A direct proof of a unified law of robustness for Bregman divergence losses
Santanu Das, Jatin Batra, Piyush Srivastava
TL;DR
This paper generalizes the robustness-of-interpolation result of Bubeck and Sellke from square loss to the broader class of Bregman divergence losses, including vector-valued responses. By reframing the proof as a bias–variance decomposition centered on the conditional expectation ${ m E}[Y|X]$, the authors derive a vector-valued law of robustness that avoids Rademacher contraction arguments and works under mixtures of isoperimetric covariate distributions. The main theorem shows that any Lipschitz-interpolating function with bounded parameterization must have a Lipschitz constant that grows with the sample size and dimensional parameters, enforcing a capacity-robustness trade-off in high-dimensional settings. The results specialize to squared loss and cross-entropy, with explicit bounds, and are extended to mixture models, highlighting broad applicability to practical losses (e.g., cross-entropy) beyond regression.
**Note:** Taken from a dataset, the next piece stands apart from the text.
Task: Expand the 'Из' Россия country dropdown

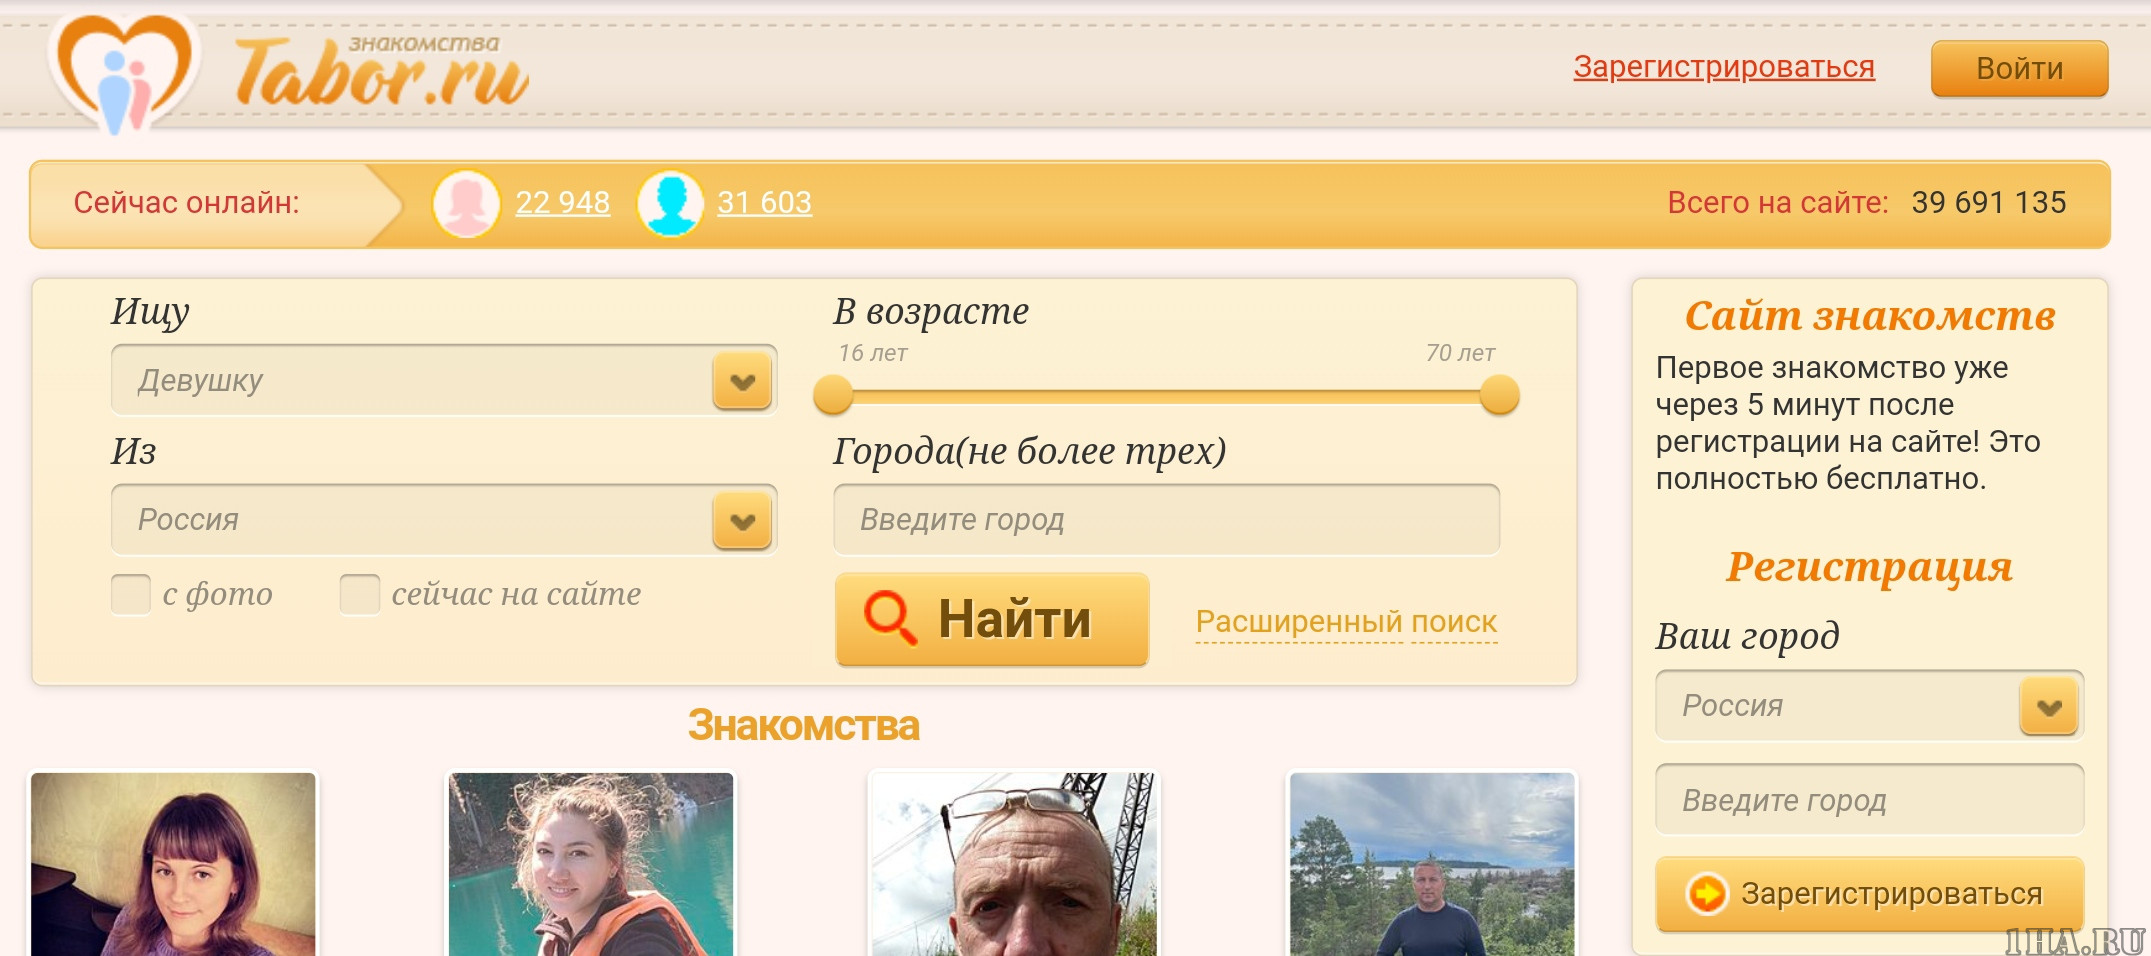Action: click(x=444, y=520)
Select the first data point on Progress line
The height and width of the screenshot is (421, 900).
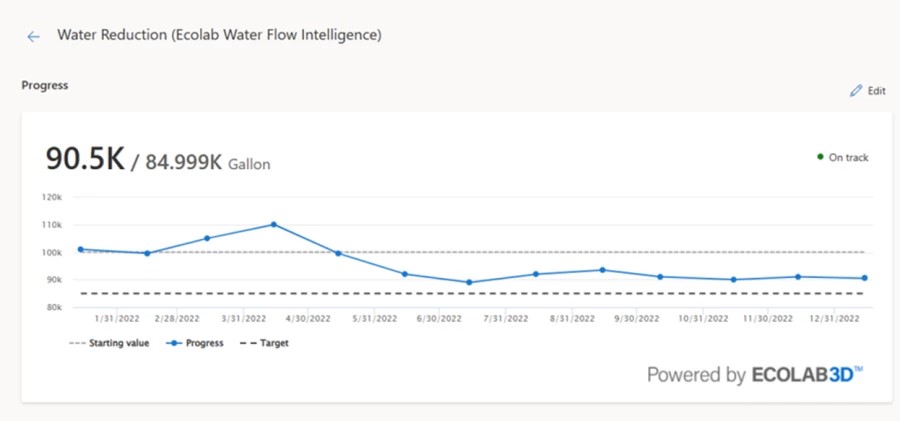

Overall, the work provides a unified, elementary framework for understanding robustness of interpolating models under general loss functions and vector-valued responses, with potential implications for robust generalization in deep learning.
Abstract
In contemporary deep learning practice, models are often trained to near zero loss i.e. to nearly interpolate the training data. However, the number of parameters in the model is usually far more than the number of data points n, the theoretical minimum needed for interpolation: a phenomenon referred to as overparameterization. In an interesting piece of work, Bubeck and Sellke considered a natural notion of interpolation: the model is said to interpolate when the model's training loss goes below the loss of the conditional expectation of the response given the covariate. For this notion of interpolation and for a broad class of covariate distributions (specifically those satisfying a natural notion of concentration of measure), they showed that overparameterization is necessary for robust interpolation i.e. if the interpolating function is required to be Lipschitz. Their main proof technique applies to regression with square loss against a scalar response, but they remark that via a connection to Rademacher complexity and using tools such as the Ledoux-Talagrand contraction inequality, their result can be extended to more general losses, at least in the case of scalar response variables. In this work, we recast the original proof technique of Bubeck and Sellke in terms of a bias-variance type decomposition, and show that this view directly unlocks a generalization to Bregman divergence losses (even for vector-valued responses), without the use of tools such as Rademacher complexity or the Ledoux-Talagrand contraction principle. Bregman divergences are a natural class of losses since for these, the best estimator is the conditional expectation of the response given the covariate, and include other practical losses such as the cross entropy loss. Our work thus gives a more general understanding of the main proof technique of Bubeck and Sellke and demonstrates its broad utility.